Cyber Threat Actor: FIBRA PLUS TELECOMUNICAÇÕES LTDA EPP
| Actor Type | Location | Known Incidents |
Criminal
|
Brazil
|
1 incident |
|---|
Profile
FIBRA PLUS TELECOMUNICAÇÕES LTDA EPP is an alias associated with a threat actor that has been observed operating from Brazil. The actor came to public attention through a single documented incident involving the manipulation of global routing protocols, specifically a Border Gateway Protocol hijack. No additional aliases, organizational structure, or broader activity patterns have been disclosed in open sources, and the actor’s affiliation with any state, criminal group, or other entity remains unverified. The available information limits any description to the confirmed facts surrounding the reported BGP hijack event, without extrapolating to motives, capabilities, or scale.

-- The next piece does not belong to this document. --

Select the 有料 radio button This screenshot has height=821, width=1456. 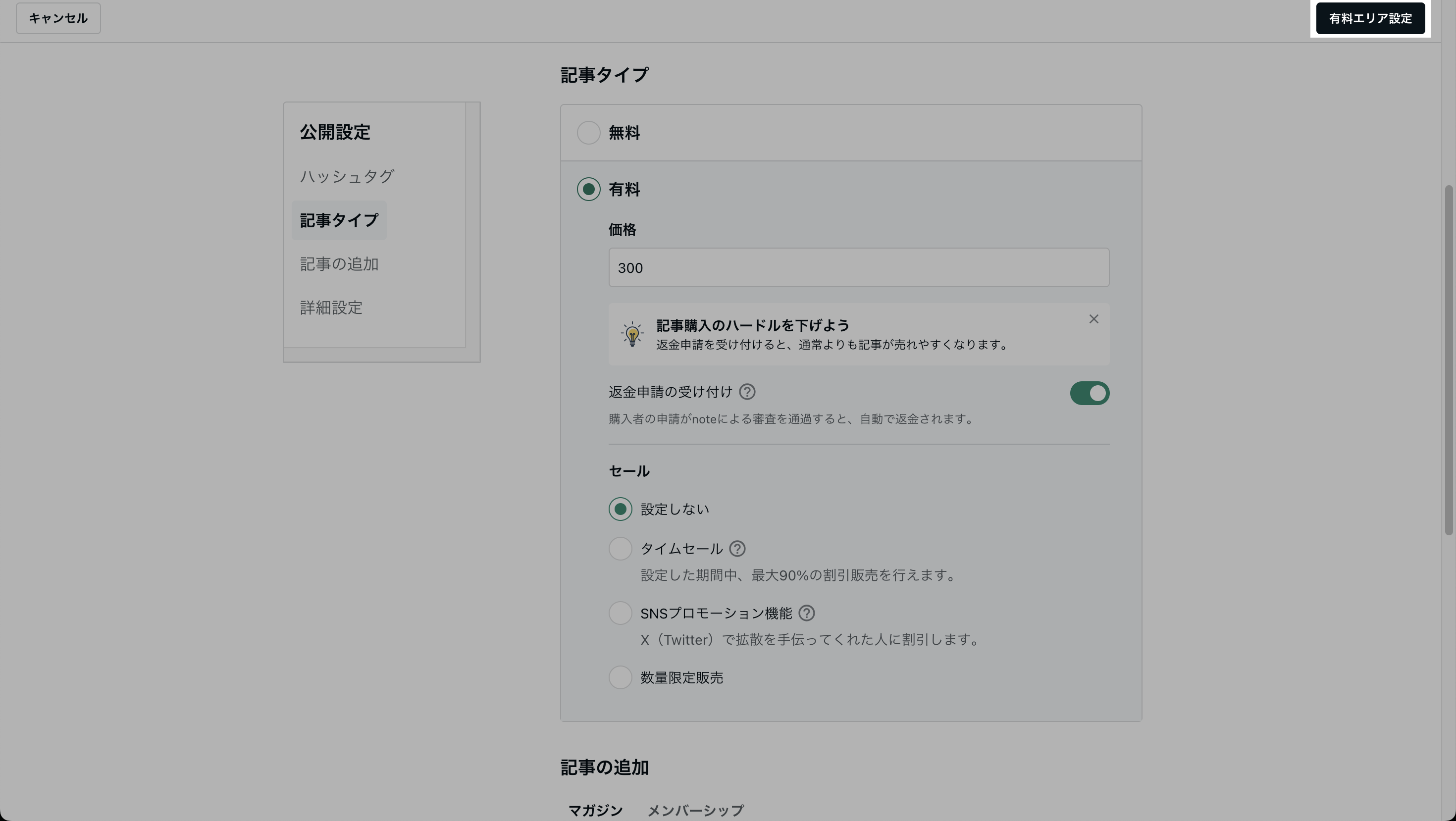click(x=588, y=189)
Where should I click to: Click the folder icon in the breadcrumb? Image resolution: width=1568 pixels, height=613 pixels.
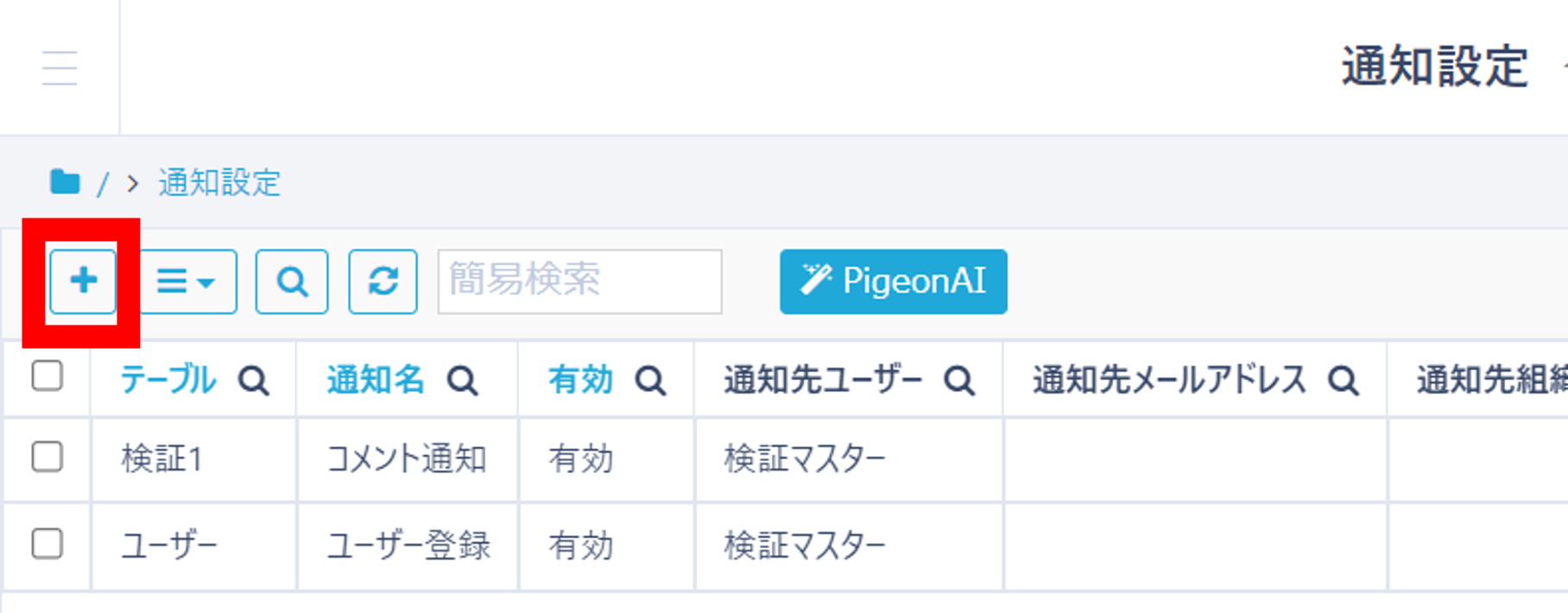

On May 8 2019 the actor advertised the IP prefix 101.101.101.0/24, which belongs to the Quad101 DNS service run by the Taiwan Network Information Center, through autonomous system number AS268869. This unauthorized route announcement caused traffic intended for the Taiwanese public DNS resolver to be diverted via the Brazilian network for approximately three and a half minutes. The hijack created a window during which the intercepted traffic could have been subject to interception, manipulation, or disruption, although the actual impact on end‑users was not quantified in the public report. The incident highlighted how illegitimate route advertisements can propagate quickly across the Internet’s routing infrastructure, exposing vulnerabilities that are not dependent on malware or traditional intrusion techniques. Public attribution efforts have not conclusively linked the hijack to any specific individual, organization, or geopolitical sponsor, leaving the intent—whether deliberate or accidental—undetermined. As a result, the event stands as a representative example of routing‑based abuse that underscores the need for stronger filtering and validation mechanisms in the global BGP ecosystem.